When you are working with complex data, you can easily find yourself having to extract multiple layers of information, which can result in nested groups. Generally, the results of the captured groups are in the order in which they are defined (in order by open parenthesis).

Take the example from the previous lesson, of capturing the filenames of all the image files you have in a list. If each of these image files had a sequential picture number in the filename, you could extract both the filename and the picture number using the same pattern by writing an expression like ^(IMG(\d+))\.png$ (using a nested parenthesis to capture the digits).

The nested groups are read from left to right in the pattern, with the first capture group being the contents of the first parentheses group, etc.

For the following strings, write an expression that matches and captures both the full date, as well as the year of the date.

Jan 1987
    
`^(\w{1,3}\s(\d{1,4}))`

### Conditionals


As we mentioned before, it's always good to be precise, and that applies to coding, talking, and even regular expressions. For example, you wouldn't write a grocery list for someone to Buy more .* because you would have no idea what you could get back. Instead you would write Buy more milk or Buy more bread, and in regular expressions, we can actually define these conditionals explicitly.

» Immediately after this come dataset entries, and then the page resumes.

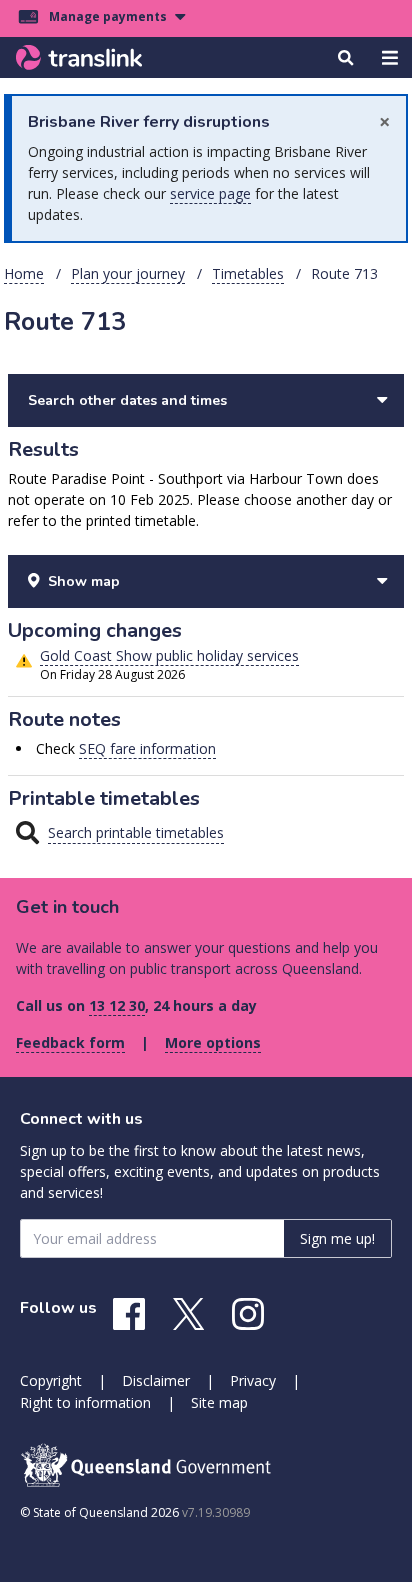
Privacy (253, 1380)
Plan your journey (128, 273)
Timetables (248, 273)
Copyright (51, 1380)
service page (210, 193)
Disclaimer (156, 1380)
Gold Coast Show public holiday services (169, 655)
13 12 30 (117, 1005)
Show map (84, 581)
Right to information (85, 1402)
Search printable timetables (136, 832)
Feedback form (70, 1042)
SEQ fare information (147, 748)
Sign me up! (337, 1238)
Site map (219, 1402)
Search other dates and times (127, 400)
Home (24, 273)
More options (213, 1042)
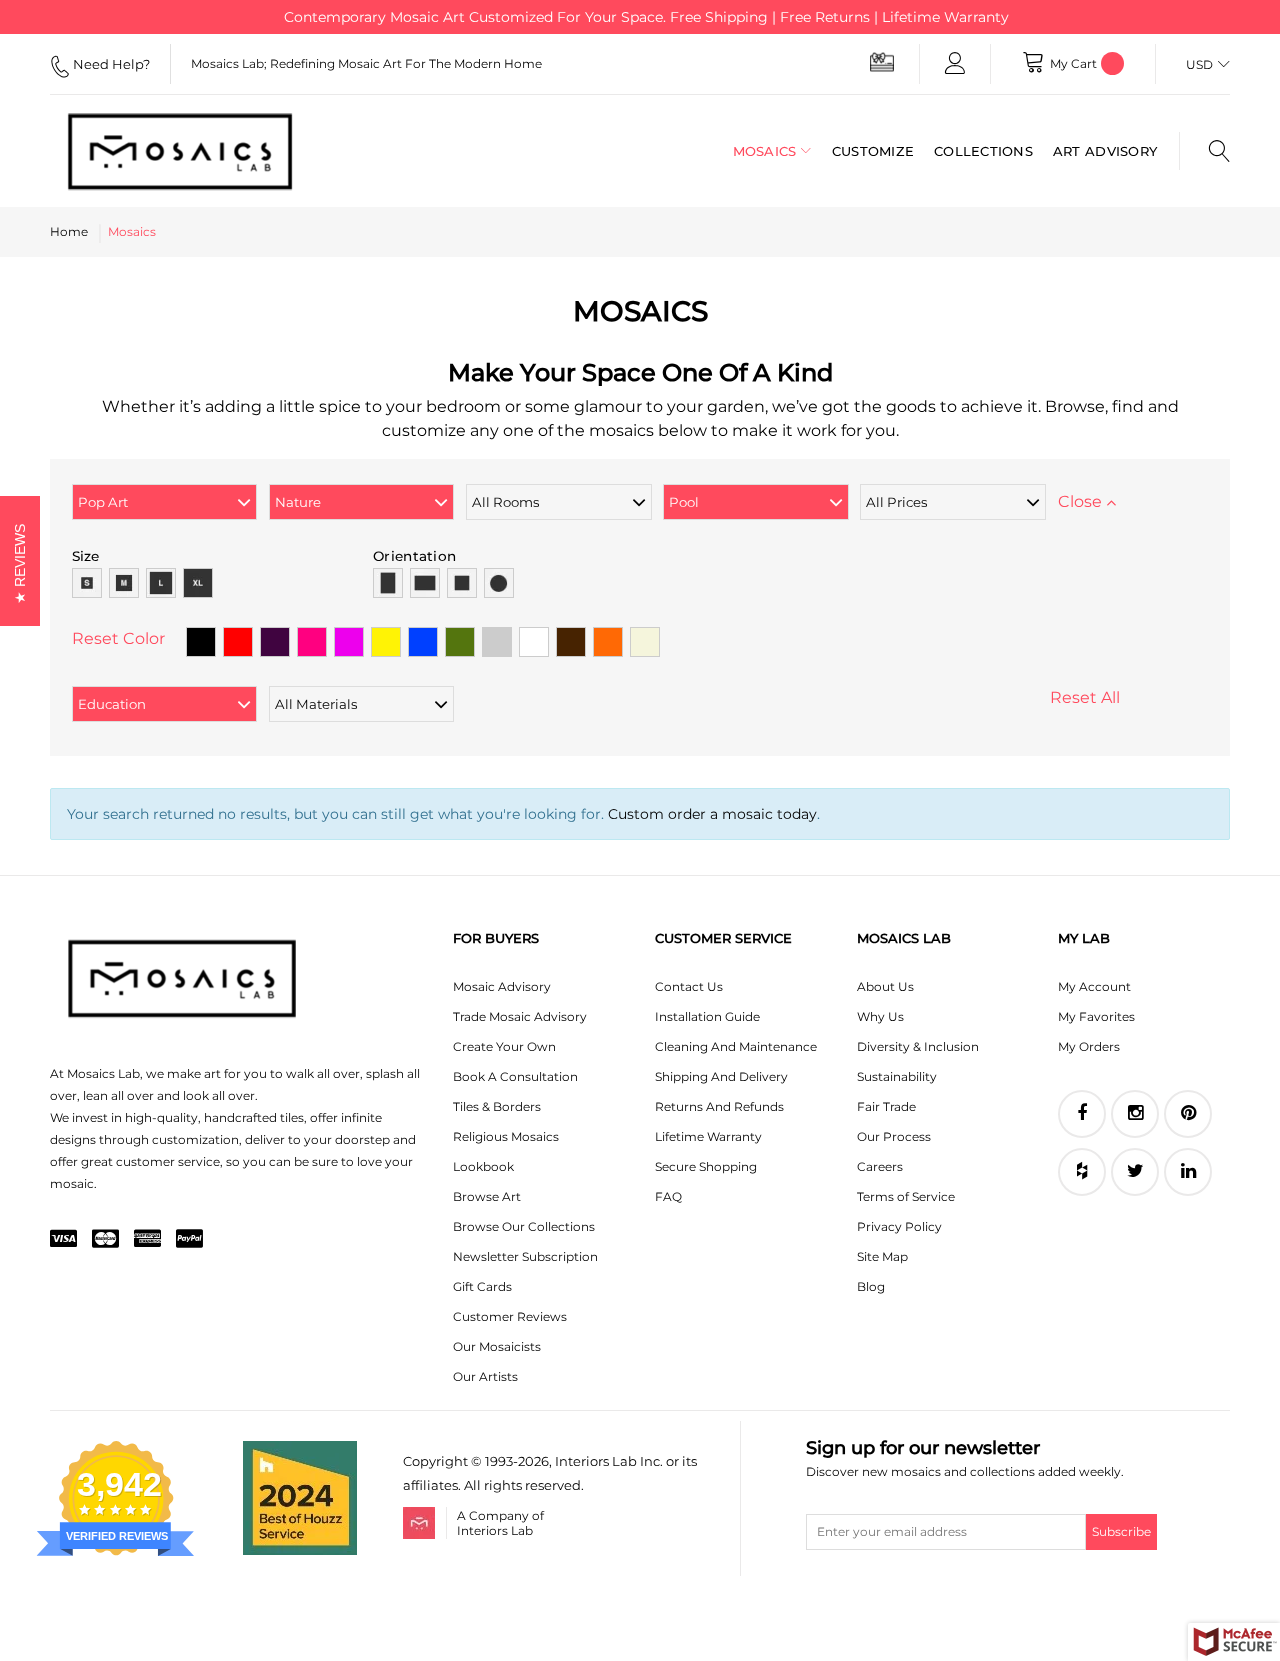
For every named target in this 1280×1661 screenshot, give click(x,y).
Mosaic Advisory (502, 986)
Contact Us (689, 986)
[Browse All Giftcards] (882, 61)
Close (1082, 501)
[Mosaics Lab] (180, 151)
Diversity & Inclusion (918, 1046)
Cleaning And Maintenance (736, 1046)
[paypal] (189, 1240)
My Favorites (1096, 1016)
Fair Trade (886, 1106)
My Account (1094, 986)
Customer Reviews (510, 1316)
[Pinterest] (1188, 1114)
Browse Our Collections (524, 1226)
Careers (880, 1166)
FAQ (668, 1196)
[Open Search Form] (1204, 151)
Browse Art (487, 1196)
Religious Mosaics (506, 1136)
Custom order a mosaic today (712, 814)
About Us (885, 986)
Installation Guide (707, 1016)
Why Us (880, 1016)
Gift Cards (482, 1286)
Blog (871, 1286)
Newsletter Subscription (525, 1256)
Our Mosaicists (497, 1346)
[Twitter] (1135, 1172)
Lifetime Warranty (708, 1136)
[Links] (955, 64)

Specifically when using groups, you can use the | (logical OR, aka. the pipe) to denote different possible sets of characters. In the above example, I can write the pattern "Buy more (milk|bread|juice)" to match only the strings Buy more milk, Buy more bread, or Buy more juice.

Like normal groups, you can use any sequence of characters or metacharacters in a condition, for example, ([cb]ats*|[dh]ogs?) would match either cats or bats, or, dogs or hogs. Writing patterns with many conditions can be hard to read, so you should consider making them separate patterns if they get too complex.

Go ahead and try writing a conditional pattern that matches only the lines with small fuzzy creatures below.

match 	I love cats 	
match 	I love dogs
skip 	I love logs 	
skip 	I love cogs


`\w\s\w{4}\s([c]ats|[d]ogs)`

### Back referencing
Many systems allow you to reference your captured groups by using \0 (usually the full matched text), \1 (group 1), \2 (group 2), etc. This is useful for example when you are in a text editor and doing a search and replace using regular expressions to swap two numbers, you can search for "(\d+)-(\d+)" and replace it with "\2-\1" to put the second captured number first, and the first captured number second for example.